• Texte à lire:

↓↓↓

Publié le 6 octobre 2015 à 13h41 - Dernière mise à jour le 29 novembre 2022 à 12h31
«Vous êtes forts comme des chênes et sensibles comme des oiseaux», c’est en citant René Char que Christiane Taubira, ministre de la Justice, a rendu hommage, à Marseille, à tous les acteurs de la politique publique de prévention, d’insertion, d’aide aux victimes et d’accès au droit menée conjointement par l’État et la Région. Voilà 15 ans, le ministère de la Justice et la région Provence-Alpes-Côte d’Azur signaient une convention unique en France afin de conduire conjointement cette action.
L’Hôtel de Région, ce lundi, a vu intervenir des associations telles Itinéraire Bis, Urban Prod et Jeux Fictifs. Des actions fortes et des résultats. Une politique pour laquelle la région verse chaque année 2,25 millions d’euros tout comme l’État. Par ailleurs, les actions d’insertion, de formation professionnelle et d’accès à l’emploi des publics les plus fragilisés de la justice sont également soutenues par la mobilisation des crédits inscrits dans le cadre des opérations arrêtées dans le programme régional du Fonds Social Européen en 2014-2020. Enfin la direction de la formation et de l’apprentissage de la Région apporte des financements complémentaires à hauteur de 1,7 millions d’euros.
«Il faut faire du temps de incarcération un temps utile»
Michel Vauzelle, le président de Région ouvrira la rencontre sur «les terribles événements qui viennent de se produire. Il y a des morts, des vies brisées, un choc psychologique et moral» avant de demander qu’une minute de silence soit observée. Christiane Taubira exprimera à son tour «son soutien total avec nos concitoyens des Alpes-Maritimes». Puis, d’en venir à la convention: «Elle prouve que lorsque nous travaillons ensemble les résultats sont spectaculaires». Au-delà des chiffres, la ministre évoque «le moment du miracle, celui où la société accepte d’entendre, de voir, ceux qui ont été un temps exclus. Celui où des personnes sont assez généreuses pour les accompagner dans leur retour à la société». Et de mettre en exergue l’efficacité de cette politique : «Elle a permis d’intervenir auprès de milliers de personnes car chaque fois que l’on rattrape une personne on joue sur un ensemble social». La question qui s’impose: Pourquoi donc ne pas pérenniser cette politique ? «Nous y sommes très favorables, explique Christiane Taubira, mais là, je lance un appel au peuple, il doit bien mesurer que certains sont volontaires pour mener des politiques publiques et d’autres non».

↑↑↑

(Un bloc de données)
↓↓↓

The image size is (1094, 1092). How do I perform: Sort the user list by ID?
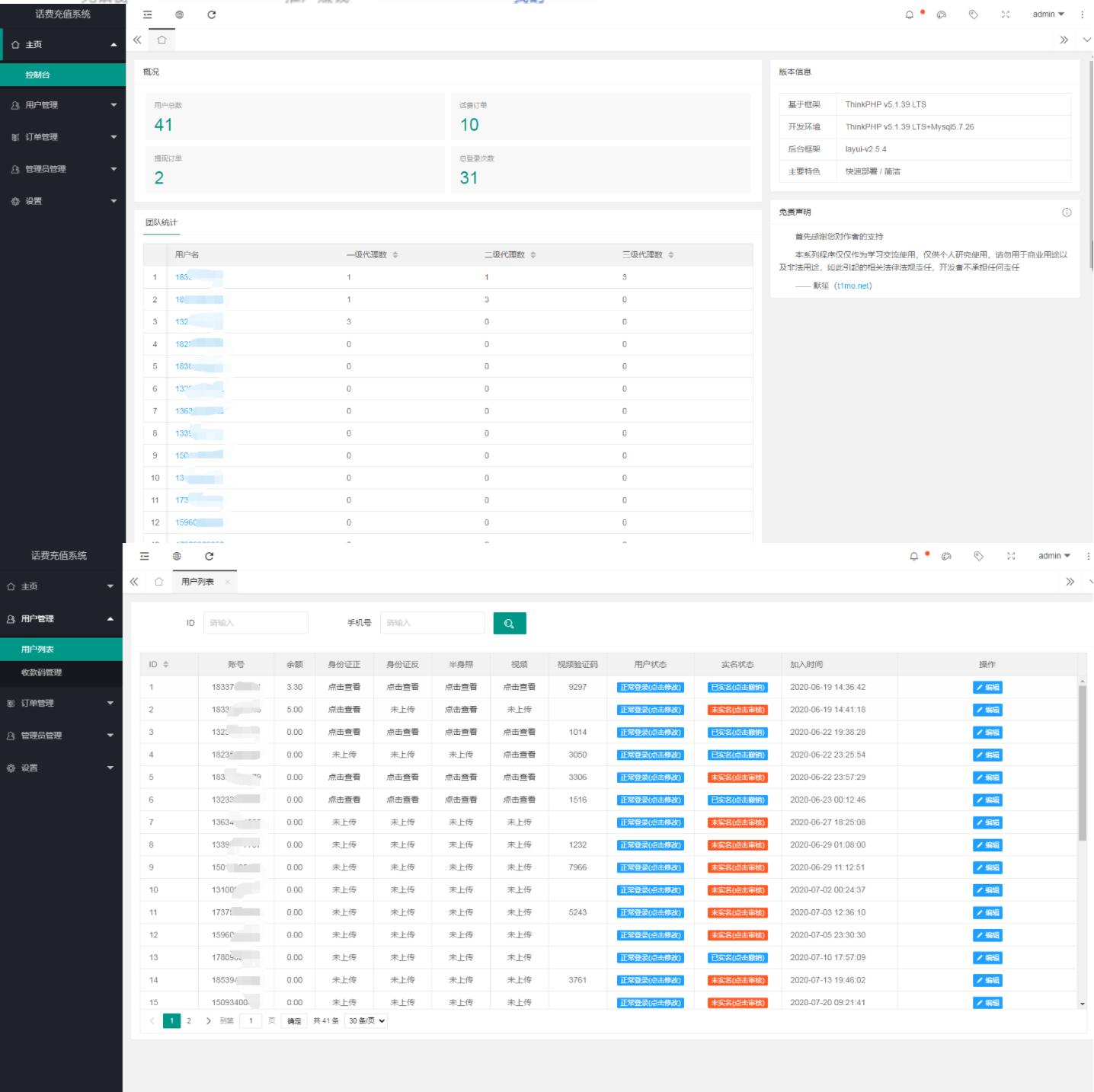coord(166,665)
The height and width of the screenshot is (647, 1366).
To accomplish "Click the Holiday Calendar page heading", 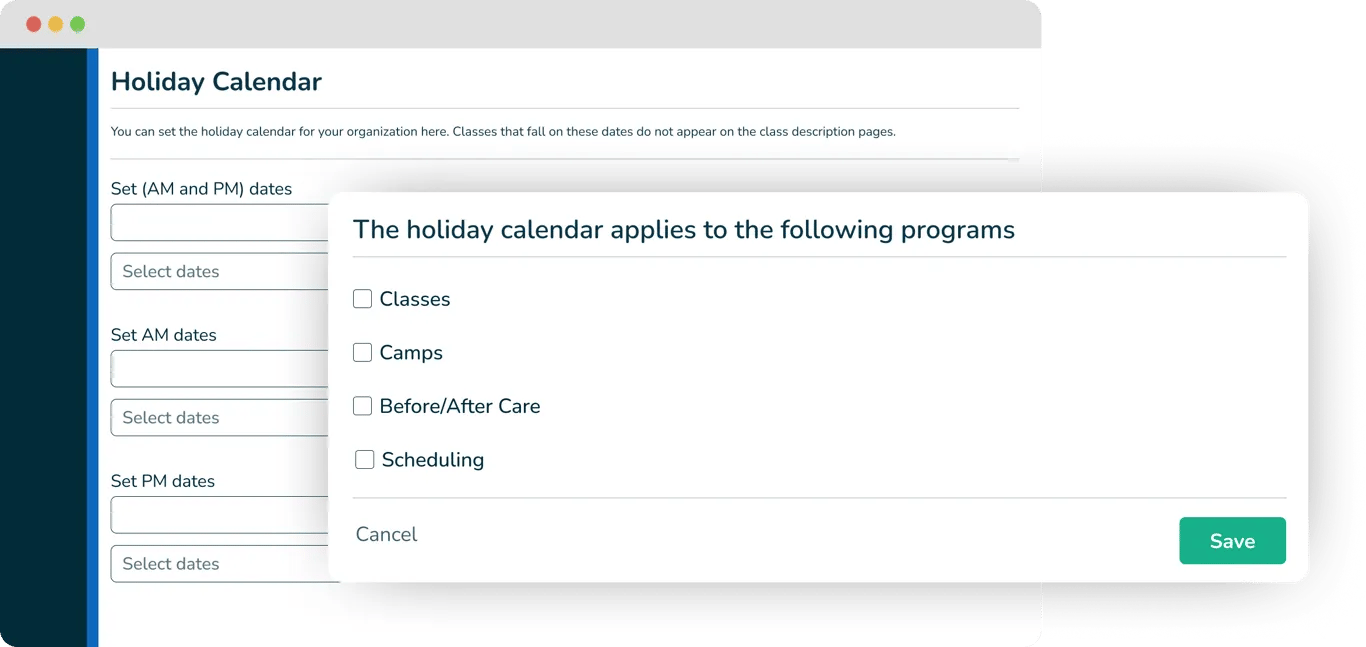I will point(216,82).
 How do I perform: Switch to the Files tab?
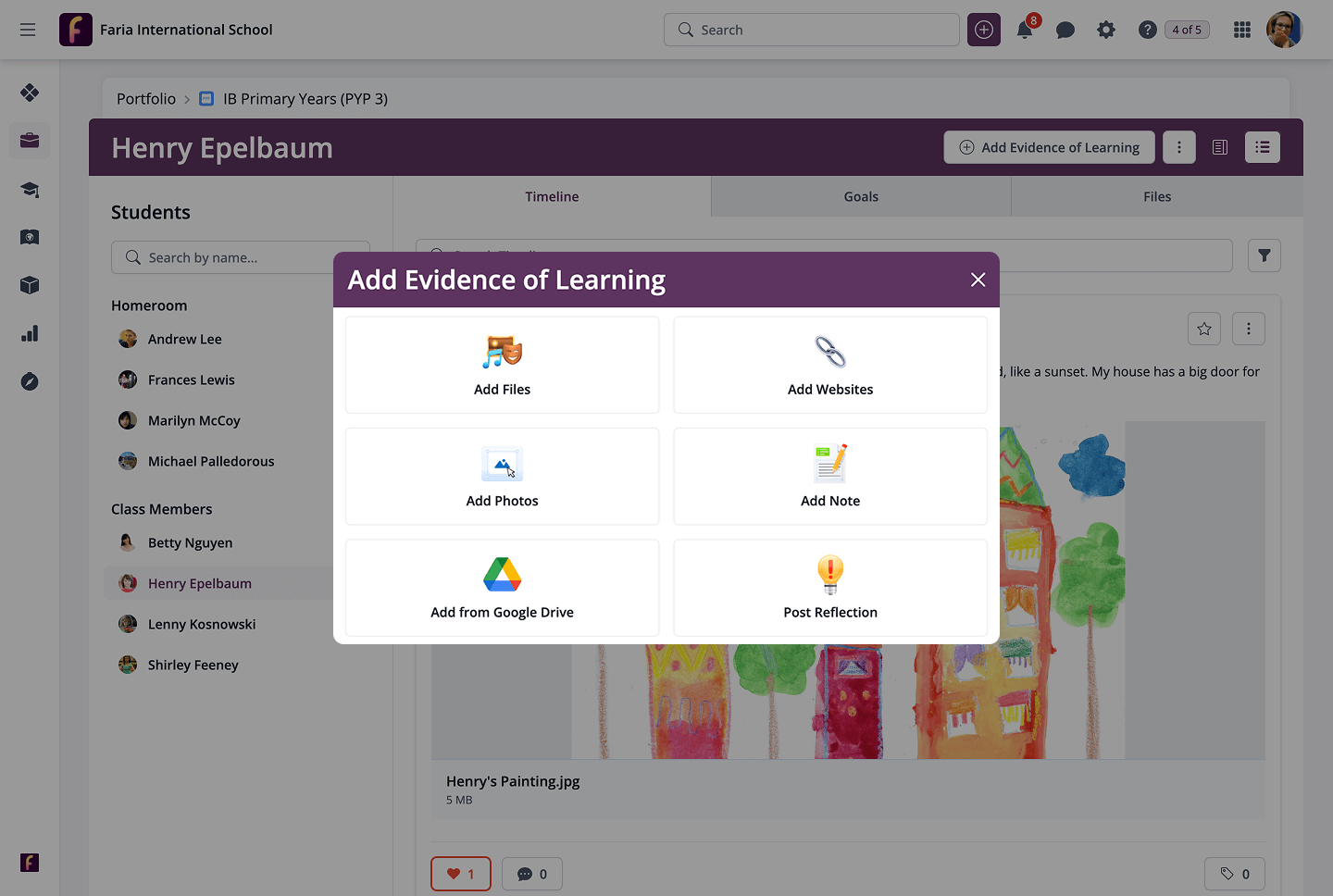1157,196
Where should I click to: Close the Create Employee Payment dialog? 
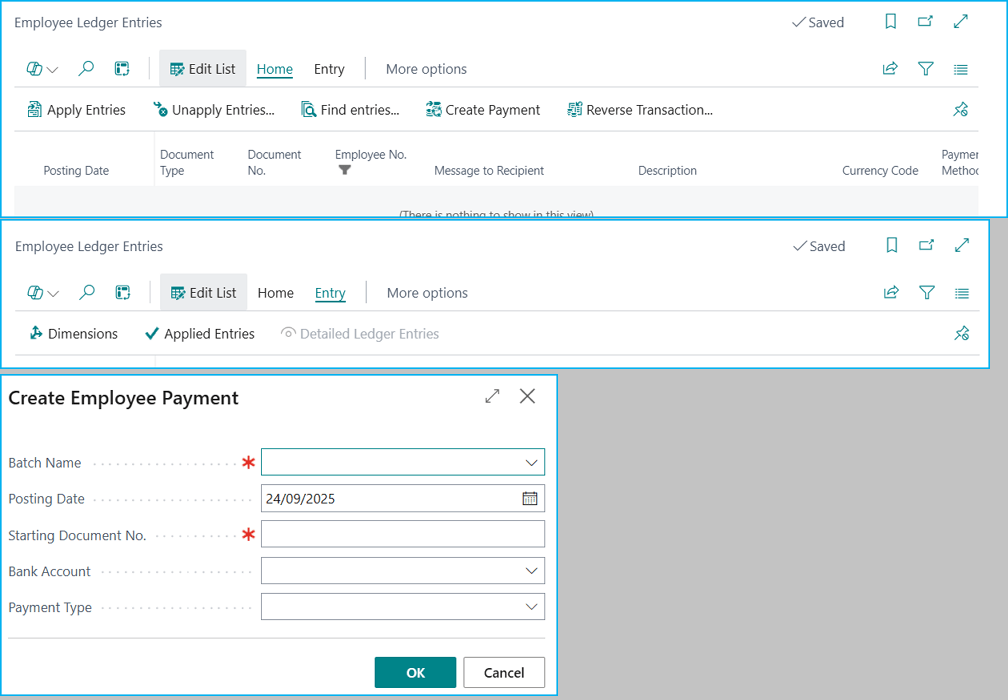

↑↑↑

• Exercices à traiter:
#1 Recopiez s'il vous plaît le passage du texte à lire de « Publié le 6 » à « conjointement cette action. », en remplaçant « Marseille » par « Nice ».
#2 D'après le texte à lire, quel montant la région verse-t-elle chaque année pour cette politique ?
Les entrées n'ont aucun rôle ici.

• Réponses aux exercices:
#1
Publié le 6 octobre 2015 à 13h41 - Dernière mise à jour le 29 novembre 2022 à 12h31
«Vous êtes forts comme des chênes et sensibles comme des oiseaux», c’est en citant René Char que Christiane Taubira, ministre de la Justice, a rendu hommage, à Nice, à tous les acteurs de la politique publique de prévention, d’insertion, d’aide aux victimes et d’accès au droit menée conjointement par l’État et la Région. Voilà 15 ans, le ministère de la Justice et la région Provence-Alpes-Côte d’Azur signaient une convention unique en France afin de conduire conjointement cette action.

#2 2,25 millions d'euros.